Data Science Classroom: Ensemble Methods

  • December 17, 2013 · 6:30 PM

For our December Meetup, we're thrilled to bring you the next in our occasional "Data Science Classroom" series, about foundational topics in statistics and machine learning. This time, we have Jay Hyer, GMU graduate student, introducing ensemble learning, an important set of techniques that combine the results from a large number of learners to get better predictions. 

NOTE: This event will be at a different venue -- the gorgeous offices of Gallup, in an old Masonic temple, conveniently located between the Gallery Place and Metro Center metro stations.


6:30pm -- Networking, Empenadas, and Refreshments

7:00pm -- Introduction

7:15pm -- Presentations and discussion

8:30pm -- Adjourn for Data Drinks (Fado, 808 7th St.)

Abstract:  This presentation will review how ensemble learning differs from more traditional machine learning techniques in its approach to modeling. The discussion will cover three popular methods: boosting, bagging and stacking.  The talk will finish with an overview of modern advancements and applications of ensemble methods.

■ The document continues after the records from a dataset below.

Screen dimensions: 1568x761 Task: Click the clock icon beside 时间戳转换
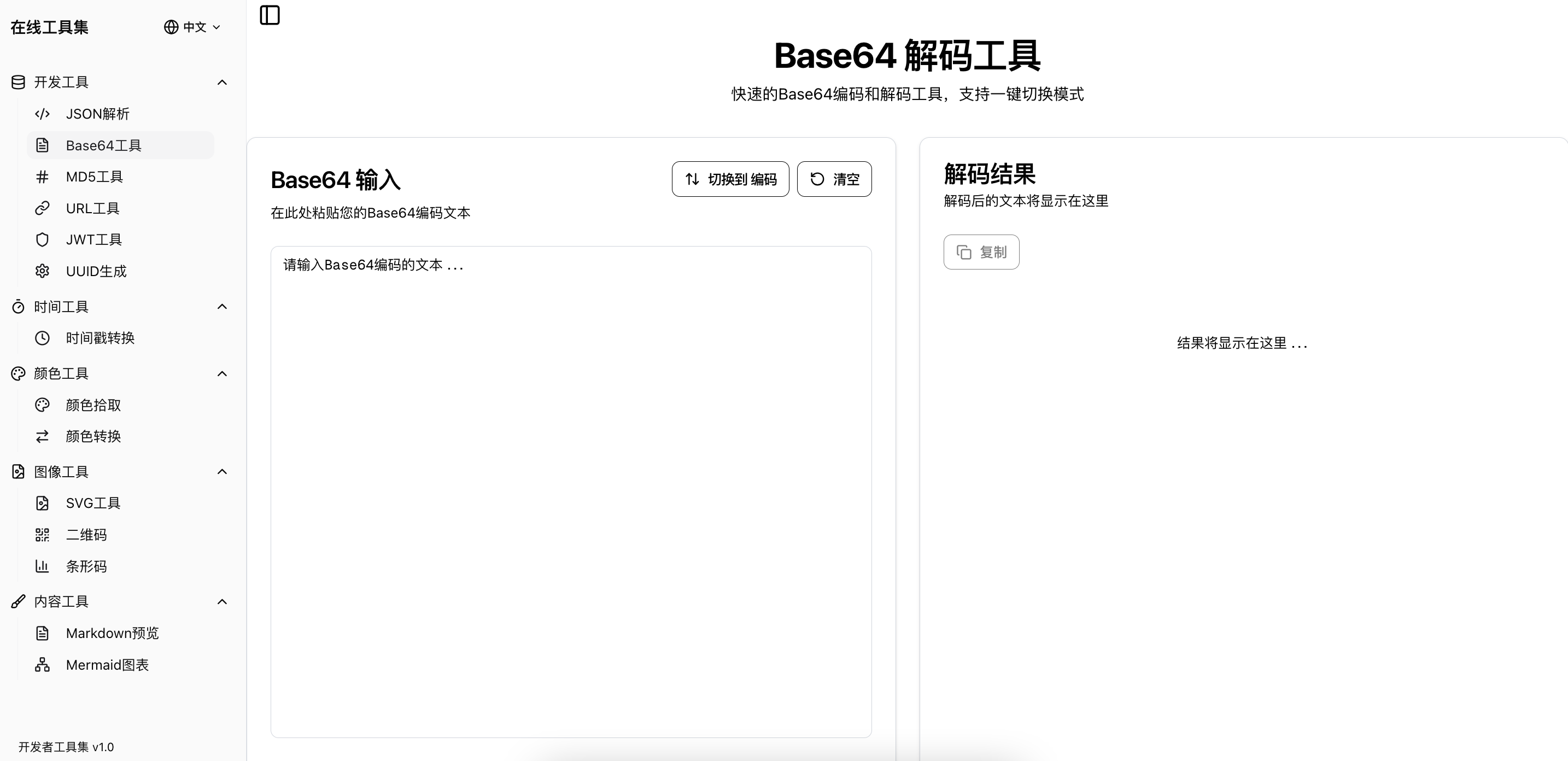tap(42, 338)
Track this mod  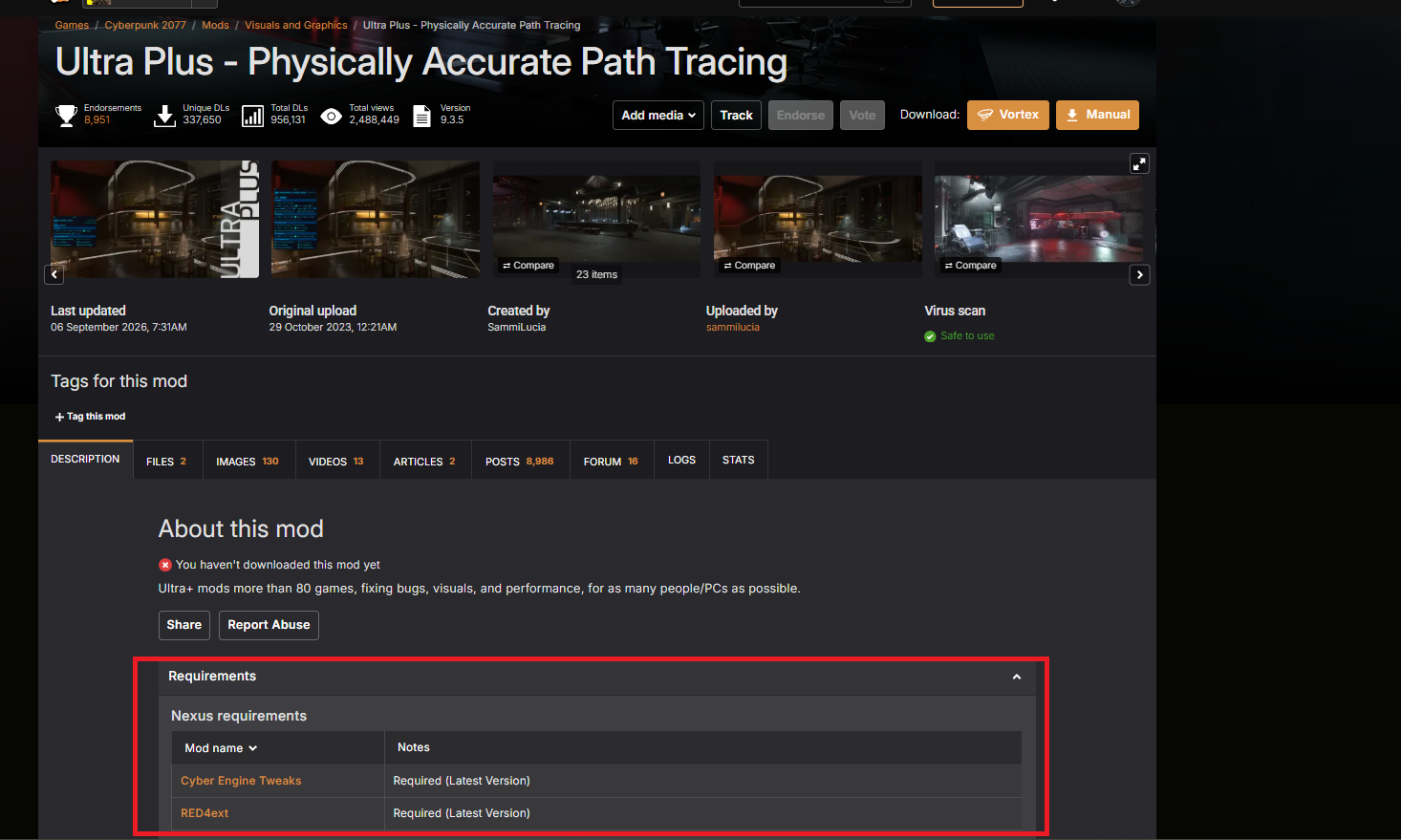(x=736, y=115)
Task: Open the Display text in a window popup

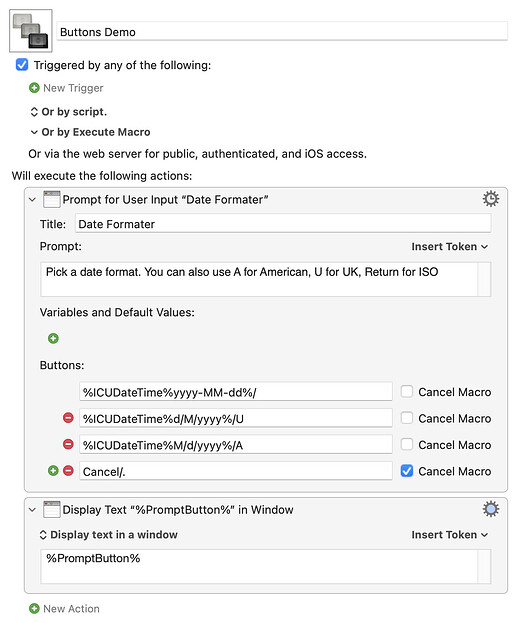Action: [x=108, y=534]
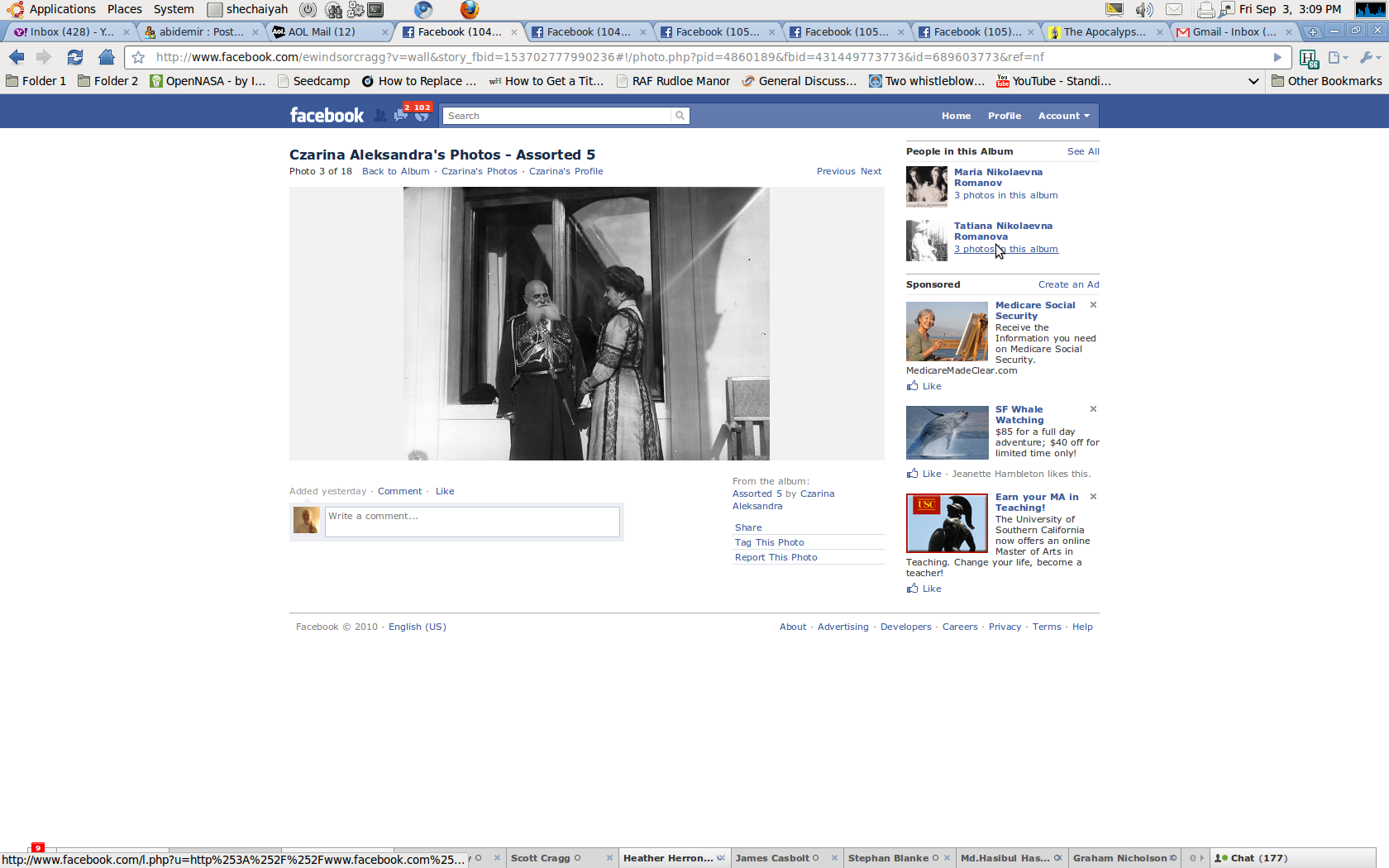
Task: Close the SF Whale Watching ad
Action: coord(1093,409)
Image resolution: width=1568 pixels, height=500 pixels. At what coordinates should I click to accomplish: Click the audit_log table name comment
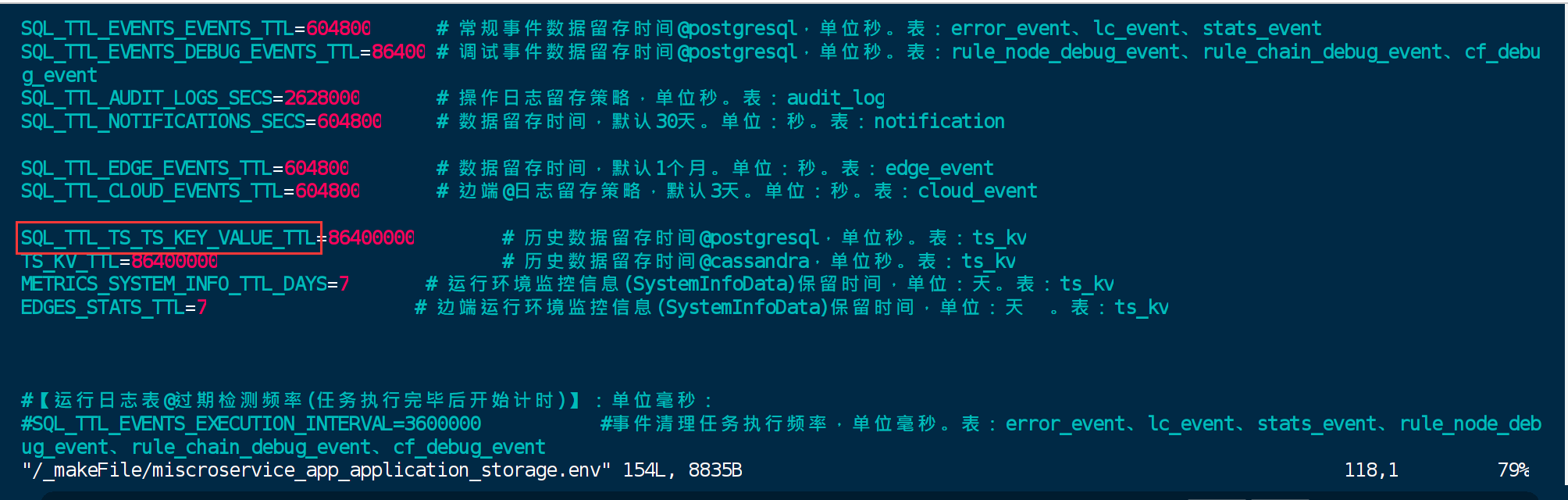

Bio: Jay K. Hyer is currently pursuing a PhD in Computational Science and Informatics at George Mason University, where he also earned his MS in Statistics in 2009. Jay works as a data scientist for a DC based research, technology and consulting firm where he contributes to the development and delivery of technology solutions for institutes of higher education. Follow Jay on Twitter at @aDataHead.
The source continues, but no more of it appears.